Woman who said players raped her vents anger at athletic department
EUGENE, Ore. - The woman who says she was raped by three University of Oregon basketball players in March expressed her anger at the University of Oregon's athletic department in a letter published in school's newspaper, Daily Emerald, Thursday morning.
"I know a lot of people are angry. I am angry, too," the woman wrote in the letter to the editor that was submitted through her attorney, John Clune. "I am angry with the culture that appears to exist in our athletic department that prioritizes winning over safety of our students."
She specifically referenced the recruitment of Brandon Austin from Providence College. While there, he and another Providence player were accused last year of sexually assaulting a female student on campus. The two were suspended and Austin subsequently transferred to Oregon. He had to sit out a calendar year under NCAA transfer rules.
"I cannot fathom how our basketball coach recruited someone who was in the middle of a suspension for another sexual assault to come to Eugene," the woman wrote.
The woman, a university student, met Austin, Damyean Dotson and Dominic Artis at a party on March 8, the same night the Ducks beat No. 3 Arizona in the final game of the regular season, and before they went on to the Pac-12 and NCAA tournaments. The woman's father called police the next day to report the alleged rapes that occurred during the party.
The allegations against the players came out in a police report released to the media in early May. The Lane County district attorney declined to pursue charges because he said there was not enough evidence to do so.

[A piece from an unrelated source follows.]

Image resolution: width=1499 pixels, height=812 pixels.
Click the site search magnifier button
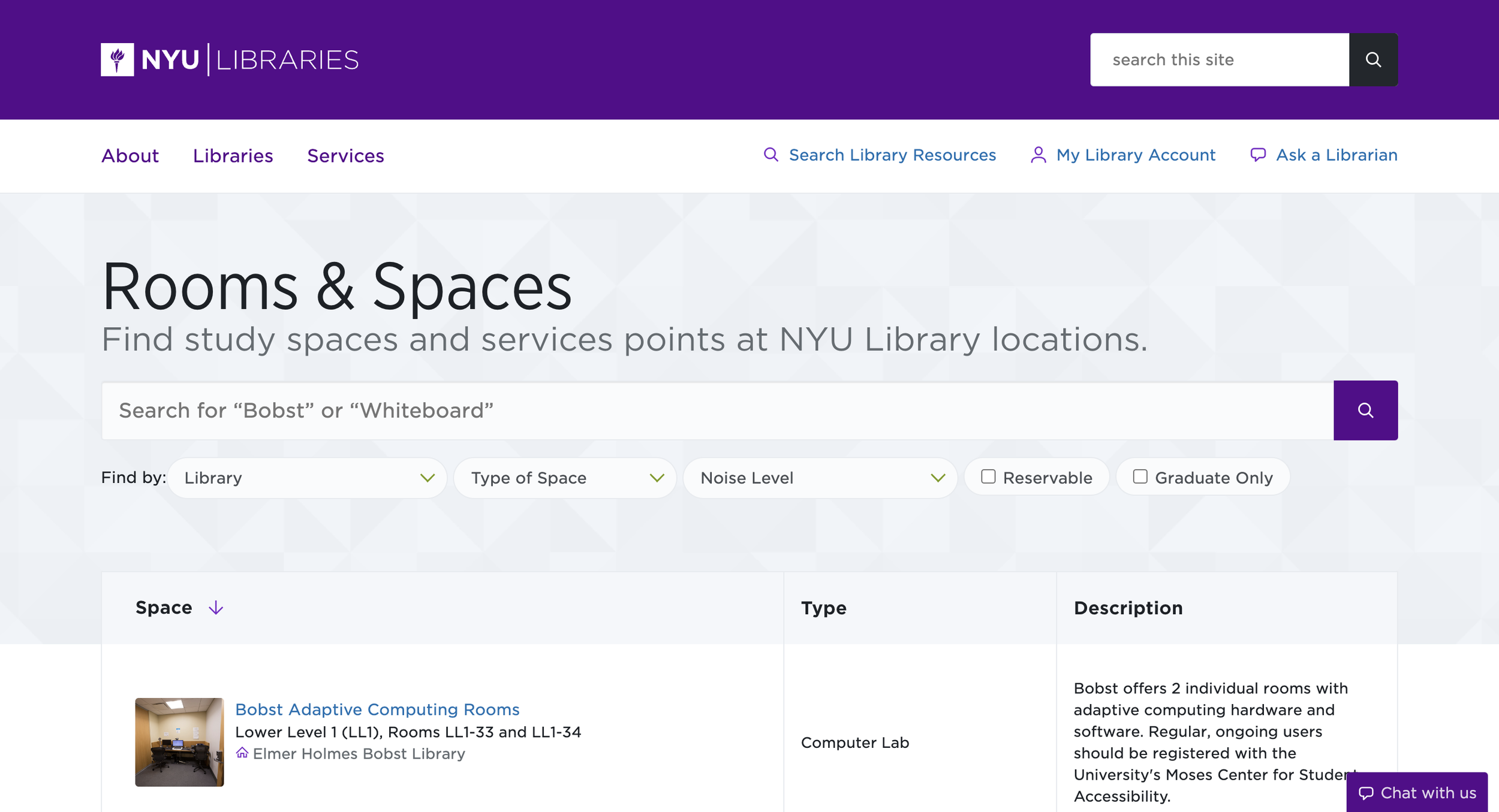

The university suspended all three players and said they would never play basketball at the school again.
Questions, however, have been raised about what and when the university knew about the police investigation.
The alleged victim's attorney, Clune, said Thursday in a statement that his client felt she needed to say something amid all of the publicity and protests surrounding the incident.

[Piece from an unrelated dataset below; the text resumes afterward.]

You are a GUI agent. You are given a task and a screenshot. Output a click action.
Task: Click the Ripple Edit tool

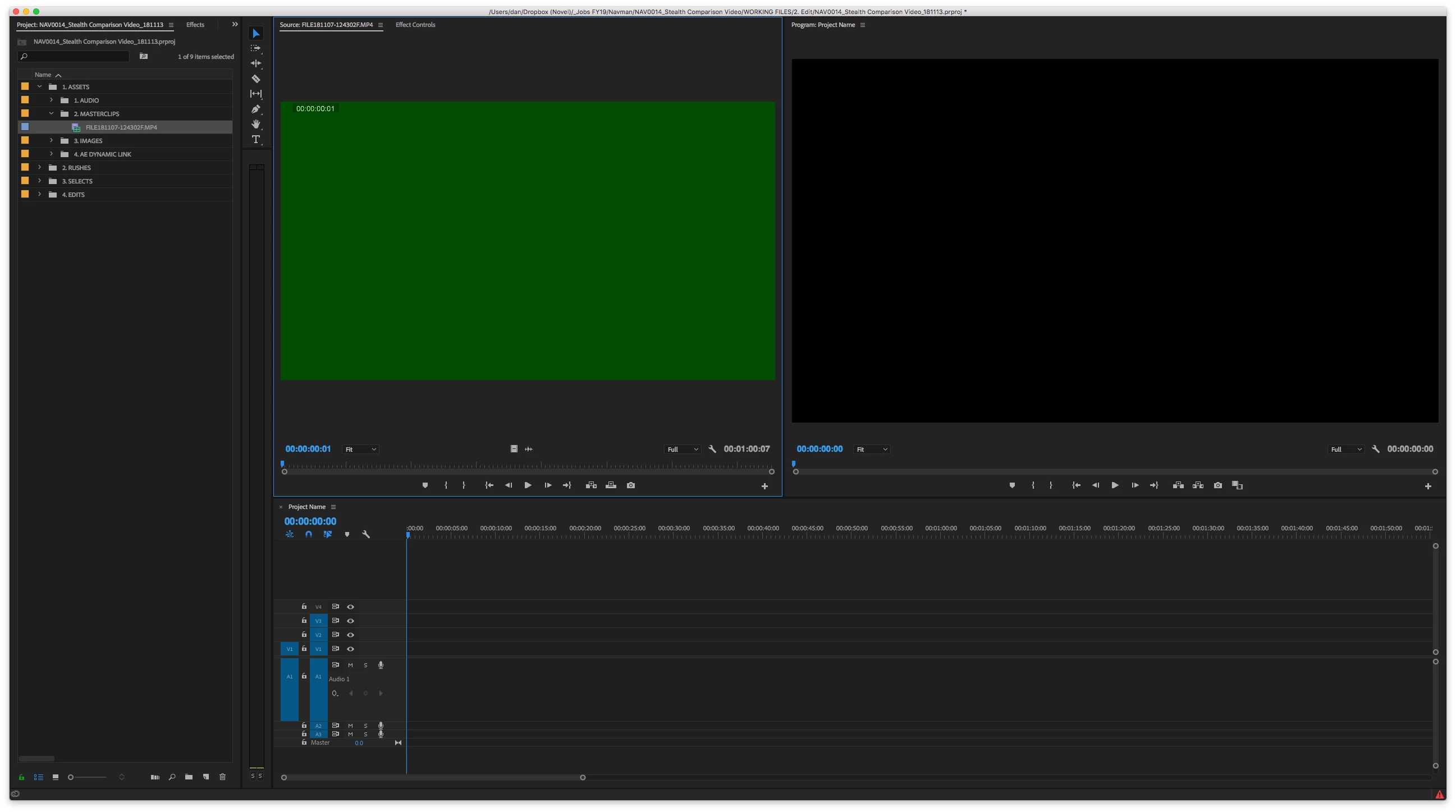click(x=255, y=63)
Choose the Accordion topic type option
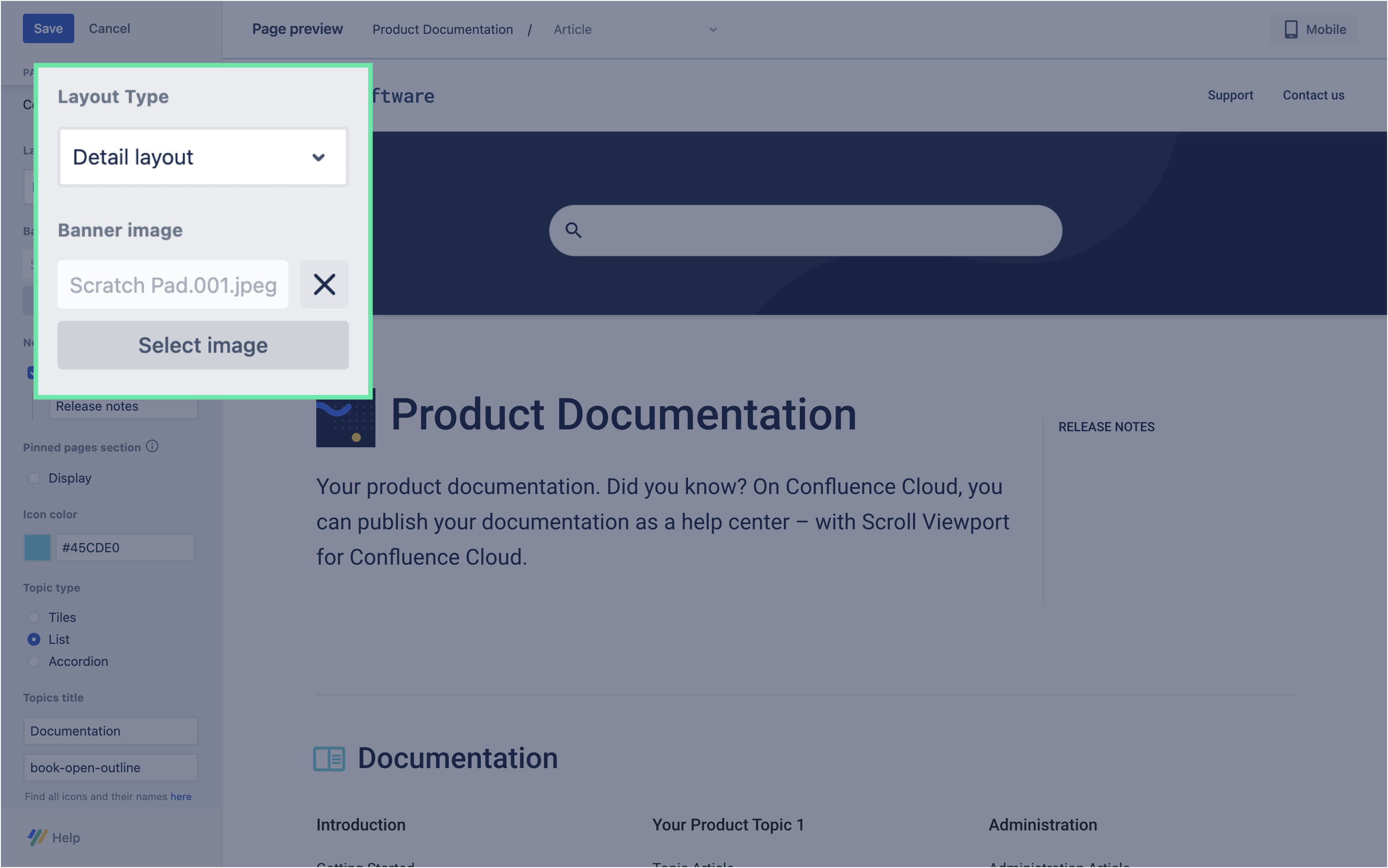The image size is (1388, 868). (x=34, y=661)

"It hasn't been easy to silently sit and watch all of the publicity and protests on campus about her assault that may or may not have always represented her feelings," Clune wrote. "It was very important to her to not only to thank the Dean of Students office for their strong support of her but also to comment that the athletic department's explanations are not sufficient."
He also said his client feels that the "UO community deserve transparency even if it means that a particular coach or athletic director may not look especially good in the process. It is the only way that the school can meaningfully move forward from this."